Medical history of the patient

  • History of gallbladder problems (gallstones for example)
  • Symptoms experience
  • History of drug or alcohol abuse
  • Weight loss
  • Loss of appetite
  • History of cancer in the family

Physical examination

  • Palpation of the abdomen – most often elicits pain in the right upper quadrant

Abdominal X-ray

  • Curvilinear calcification in the right upper flank (corresponding to the gallbladder)
  • Variable thickness of the calcification (from thin to thick)
  • Variable size of the gallbladder (most commonly – large size)
  • Some patients might not present any abnormalities on the plain X-ray

Abdominal ultrasound

  • Dense shadowing is present at the level of the gallbladder
  • The changes identified with the help of the ultrasound can misguide the diagnosis

CT scan

  • Generally used for the confirmation of the diagnosis (highest accuracy)
  • Characteristic aspect – thin layer of mineralization that outlines the wall of the gallbladder
  • Superior to other investigations (such as the X-rays) when it is necessary to stage the gallbladder carcinoma

MRI

  • Inferior ability to detect calcification
  • Not the most common imaging investigation for this health issue

Angiogram

  • Recommended in case of associated malignancy, useful for the staging of the cancerous invasion.

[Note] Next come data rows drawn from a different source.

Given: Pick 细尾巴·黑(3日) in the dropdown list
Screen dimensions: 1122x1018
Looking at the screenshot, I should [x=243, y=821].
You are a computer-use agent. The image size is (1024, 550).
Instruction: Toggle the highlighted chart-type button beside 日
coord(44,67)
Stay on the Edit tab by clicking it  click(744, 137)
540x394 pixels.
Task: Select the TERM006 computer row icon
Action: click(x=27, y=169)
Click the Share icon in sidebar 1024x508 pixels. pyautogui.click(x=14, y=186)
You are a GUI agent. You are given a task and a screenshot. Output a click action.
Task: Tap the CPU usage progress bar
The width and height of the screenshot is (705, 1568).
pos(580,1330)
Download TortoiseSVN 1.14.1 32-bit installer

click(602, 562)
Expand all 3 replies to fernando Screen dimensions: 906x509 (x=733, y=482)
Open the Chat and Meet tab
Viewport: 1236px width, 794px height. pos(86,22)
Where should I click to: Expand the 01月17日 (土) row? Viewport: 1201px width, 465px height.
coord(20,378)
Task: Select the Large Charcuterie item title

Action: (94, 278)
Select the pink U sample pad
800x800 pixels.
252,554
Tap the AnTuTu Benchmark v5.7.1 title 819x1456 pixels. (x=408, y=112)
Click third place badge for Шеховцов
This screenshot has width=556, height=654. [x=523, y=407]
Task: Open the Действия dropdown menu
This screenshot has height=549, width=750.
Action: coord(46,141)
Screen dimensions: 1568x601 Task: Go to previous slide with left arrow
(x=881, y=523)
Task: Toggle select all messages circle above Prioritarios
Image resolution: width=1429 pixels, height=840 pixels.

This condition can also be diagnosed incidentally, upon performing investigations for other potential health problems. The incidental diagnosis is also made in asymptomatic patients. Based on the information provided through imaging studies, the differential diagnosis can be made with the following conditions: gallstones (wall-echo-shadow sign), emphysematous cholecystitis and pneumobilia. The early diagnosis of the porcelain gallbladder delivers the best outcome for this condition.

Treatment

The course of treatment for the porcelain gallbladder is the complete removal, due to the increased risk for gallbladder cancer. The procedure – cholecystectomy – is performed with the help of imaging studies. These are performed before and during the procedure, revealing the structure of the biliary tree and guiding the surgeon in performing the removal of the gallbladder. The cholecystectomy can be performed through the traditional, open approach or using laparoscopy, with microsurgical instruments and video guidance. It is possible that the anatomy and consistency of the gallbladder will complicate the laparoscopic intervention, requiring a switch to the open approach in the end.

Upon intervening surgically to remove the porcelain gallbladder, the surgeon will notice the blue discoloration, as well as the brittle consistency of the gallbladder wall. All of these changes are due to the extensive calcium encrustation that occurs at the level of the gallbladder wall. The surgical intervention should not be eliminated as a course of treatment, just because the patient is asymptomatic (the risk of developing gallbladder cancer is just as high in these patients).

After the porcelain gallbladder is removed, a sample will be sent to the laboratory for the routine histopathological examination. This examination will demonstrate whether the gallbladder presented a neoplasm component or not.